The paper also offers recommendations in each of these areas and suggests that water policy offers an opportunity for bipartisan agreement. National water issues have been sadly neglected for far too long. The new Administration has many opportunities to build a 21st century national water system with broad public support. During the 2016 campaign, both presidential candidates have indicated their backing for clean water and concern over recent water-quality problems in cities like Flint, Michigan.

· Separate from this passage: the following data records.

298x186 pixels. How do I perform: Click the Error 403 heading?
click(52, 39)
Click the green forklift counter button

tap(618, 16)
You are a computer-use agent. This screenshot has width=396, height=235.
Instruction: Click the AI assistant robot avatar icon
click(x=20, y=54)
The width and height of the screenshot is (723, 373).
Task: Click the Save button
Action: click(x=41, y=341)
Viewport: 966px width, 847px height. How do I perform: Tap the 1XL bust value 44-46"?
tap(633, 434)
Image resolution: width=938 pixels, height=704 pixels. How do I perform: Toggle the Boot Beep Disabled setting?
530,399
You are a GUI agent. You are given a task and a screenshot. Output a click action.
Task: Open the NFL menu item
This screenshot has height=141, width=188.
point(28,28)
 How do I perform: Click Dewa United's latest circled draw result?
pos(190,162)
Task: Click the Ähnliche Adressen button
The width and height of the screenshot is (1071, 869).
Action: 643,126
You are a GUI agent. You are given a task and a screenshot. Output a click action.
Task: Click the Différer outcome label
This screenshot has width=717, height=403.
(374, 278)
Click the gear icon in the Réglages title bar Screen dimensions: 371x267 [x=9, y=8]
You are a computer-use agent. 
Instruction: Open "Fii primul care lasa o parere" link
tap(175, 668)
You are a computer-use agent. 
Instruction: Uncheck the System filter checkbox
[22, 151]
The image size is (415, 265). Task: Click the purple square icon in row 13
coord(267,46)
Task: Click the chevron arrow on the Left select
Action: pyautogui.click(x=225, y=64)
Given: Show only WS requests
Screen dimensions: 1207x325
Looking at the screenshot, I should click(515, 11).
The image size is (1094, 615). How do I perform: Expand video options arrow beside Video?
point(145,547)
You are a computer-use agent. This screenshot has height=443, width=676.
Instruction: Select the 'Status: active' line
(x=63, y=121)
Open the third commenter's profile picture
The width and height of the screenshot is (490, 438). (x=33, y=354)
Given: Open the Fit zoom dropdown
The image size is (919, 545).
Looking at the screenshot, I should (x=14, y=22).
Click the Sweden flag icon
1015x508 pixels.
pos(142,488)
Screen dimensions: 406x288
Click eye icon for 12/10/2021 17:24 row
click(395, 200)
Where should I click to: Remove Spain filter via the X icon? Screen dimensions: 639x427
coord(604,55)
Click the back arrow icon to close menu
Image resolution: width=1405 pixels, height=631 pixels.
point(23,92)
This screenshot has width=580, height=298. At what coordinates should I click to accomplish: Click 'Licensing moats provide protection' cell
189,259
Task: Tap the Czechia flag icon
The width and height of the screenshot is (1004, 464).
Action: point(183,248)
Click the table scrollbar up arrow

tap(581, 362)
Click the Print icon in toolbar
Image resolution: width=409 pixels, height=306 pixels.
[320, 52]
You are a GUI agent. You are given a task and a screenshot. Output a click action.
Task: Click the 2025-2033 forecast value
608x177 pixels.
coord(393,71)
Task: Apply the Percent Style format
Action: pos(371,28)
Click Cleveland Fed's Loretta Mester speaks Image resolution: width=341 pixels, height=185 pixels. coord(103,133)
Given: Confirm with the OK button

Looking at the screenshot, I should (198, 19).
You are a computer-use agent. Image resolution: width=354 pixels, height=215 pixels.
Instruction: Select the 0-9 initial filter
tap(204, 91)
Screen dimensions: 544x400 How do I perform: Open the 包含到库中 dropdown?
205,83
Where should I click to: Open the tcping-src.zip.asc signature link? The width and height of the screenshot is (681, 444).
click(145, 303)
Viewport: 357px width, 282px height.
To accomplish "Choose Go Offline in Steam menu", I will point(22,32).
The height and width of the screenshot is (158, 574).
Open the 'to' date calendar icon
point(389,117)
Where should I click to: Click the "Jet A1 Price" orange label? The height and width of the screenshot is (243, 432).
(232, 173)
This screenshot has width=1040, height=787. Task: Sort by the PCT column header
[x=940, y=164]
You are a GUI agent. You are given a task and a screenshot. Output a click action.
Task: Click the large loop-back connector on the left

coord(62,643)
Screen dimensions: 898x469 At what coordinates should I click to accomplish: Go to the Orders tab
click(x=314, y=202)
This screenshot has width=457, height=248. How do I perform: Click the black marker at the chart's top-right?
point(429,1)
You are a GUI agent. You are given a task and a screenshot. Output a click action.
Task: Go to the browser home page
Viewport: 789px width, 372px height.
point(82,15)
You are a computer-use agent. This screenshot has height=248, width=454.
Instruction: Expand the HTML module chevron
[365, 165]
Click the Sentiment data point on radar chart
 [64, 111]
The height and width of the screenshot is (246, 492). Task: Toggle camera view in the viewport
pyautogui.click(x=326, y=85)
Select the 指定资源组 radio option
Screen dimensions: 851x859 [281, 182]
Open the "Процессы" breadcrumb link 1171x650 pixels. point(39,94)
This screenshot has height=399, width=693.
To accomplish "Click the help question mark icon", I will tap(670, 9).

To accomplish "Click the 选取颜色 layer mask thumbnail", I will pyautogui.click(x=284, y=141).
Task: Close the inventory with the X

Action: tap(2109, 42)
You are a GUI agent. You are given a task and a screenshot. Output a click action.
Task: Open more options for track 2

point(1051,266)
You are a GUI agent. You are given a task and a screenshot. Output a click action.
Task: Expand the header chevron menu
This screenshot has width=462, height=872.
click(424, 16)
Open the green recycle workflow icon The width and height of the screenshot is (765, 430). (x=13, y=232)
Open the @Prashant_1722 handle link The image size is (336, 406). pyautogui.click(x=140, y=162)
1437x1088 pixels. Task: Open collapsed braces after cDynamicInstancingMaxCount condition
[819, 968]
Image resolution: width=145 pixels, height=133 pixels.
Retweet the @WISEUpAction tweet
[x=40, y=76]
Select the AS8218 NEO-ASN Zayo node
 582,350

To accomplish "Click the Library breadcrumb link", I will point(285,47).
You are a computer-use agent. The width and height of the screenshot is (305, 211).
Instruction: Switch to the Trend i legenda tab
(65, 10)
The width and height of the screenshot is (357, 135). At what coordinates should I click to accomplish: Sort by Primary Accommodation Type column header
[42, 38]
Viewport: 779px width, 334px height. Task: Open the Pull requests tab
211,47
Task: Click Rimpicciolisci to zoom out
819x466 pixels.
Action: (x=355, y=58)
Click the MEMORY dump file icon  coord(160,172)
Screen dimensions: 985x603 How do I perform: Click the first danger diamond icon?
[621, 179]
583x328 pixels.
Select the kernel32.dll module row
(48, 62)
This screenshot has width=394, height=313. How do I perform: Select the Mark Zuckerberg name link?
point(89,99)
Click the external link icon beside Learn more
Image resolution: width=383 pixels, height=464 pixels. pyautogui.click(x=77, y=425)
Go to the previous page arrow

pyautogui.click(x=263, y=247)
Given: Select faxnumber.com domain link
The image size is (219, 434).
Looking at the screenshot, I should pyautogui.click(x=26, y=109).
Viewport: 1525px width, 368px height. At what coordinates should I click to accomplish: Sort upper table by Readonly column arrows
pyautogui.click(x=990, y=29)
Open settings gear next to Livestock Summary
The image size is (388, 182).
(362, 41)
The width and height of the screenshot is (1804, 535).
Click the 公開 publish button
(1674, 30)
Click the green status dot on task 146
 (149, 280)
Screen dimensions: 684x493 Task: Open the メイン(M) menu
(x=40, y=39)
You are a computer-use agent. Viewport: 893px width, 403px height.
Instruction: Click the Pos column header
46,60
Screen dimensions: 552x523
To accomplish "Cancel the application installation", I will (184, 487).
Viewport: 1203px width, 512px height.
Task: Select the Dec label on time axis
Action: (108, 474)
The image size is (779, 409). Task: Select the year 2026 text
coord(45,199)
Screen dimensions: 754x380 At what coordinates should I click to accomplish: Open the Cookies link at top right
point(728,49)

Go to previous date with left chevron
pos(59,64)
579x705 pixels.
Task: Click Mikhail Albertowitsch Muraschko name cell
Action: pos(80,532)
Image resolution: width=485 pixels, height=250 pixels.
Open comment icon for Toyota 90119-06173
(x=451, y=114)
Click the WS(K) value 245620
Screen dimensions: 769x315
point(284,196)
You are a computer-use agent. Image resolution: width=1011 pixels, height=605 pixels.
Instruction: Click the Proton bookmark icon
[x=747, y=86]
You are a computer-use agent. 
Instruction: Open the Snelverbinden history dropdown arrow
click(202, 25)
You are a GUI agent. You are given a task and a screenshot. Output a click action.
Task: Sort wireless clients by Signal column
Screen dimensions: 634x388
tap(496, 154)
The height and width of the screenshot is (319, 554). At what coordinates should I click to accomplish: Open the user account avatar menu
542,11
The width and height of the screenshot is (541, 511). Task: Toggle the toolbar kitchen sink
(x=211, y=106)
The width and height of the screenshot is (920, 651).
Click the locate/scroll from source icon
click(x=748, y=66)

Among the recommendations I make in the Science Policy Forum piece are a call for a bipartisan water commission to make specific policy suggestions to Congress and the White House, an expansion of national efforts to collect, manage and share water data, modernization of federal water-quality laws, the testing for lead and other contaminants in every school in the country and remediation of any problems, new incentives for improved urban and agricultural water use technologies, an expansion of diplomatic efforts to reduce water conflicts, a boost in resources available for domestic and international programs to provide safe water and sanitation for all, and the integration of climate science into water management and planning at federal agencies and facilities.
The paper closes:
“We have neglected the nation’s fresh water far too long. The next Administration and Congress have the opportunity and responsibility to ensure federal agencies, money, and regulations work to protect our waters, citizens, communities, and national interests.”
[Update: November 8, 2016: The full article can be accessed, for non-commercial use only, here:
http://pacinst.org/publication/water-strategies-next-administration/
[The author, Dr. Peter Gleick, is co-founder and president emeritus of the Pacific Institute and currently serves as chief scientist. He is a member of the U.S. National Academy of Sciences and a MacArthur Fellow.]
Copies of the embargoed Science paper are distributed only by the AAAS Office of Public Programs, to working journalists. Reporters should contact +1-202-326-6440 or scipak@aaas.org. Others seeking copies of the paper may order them from www.sciencemag.org.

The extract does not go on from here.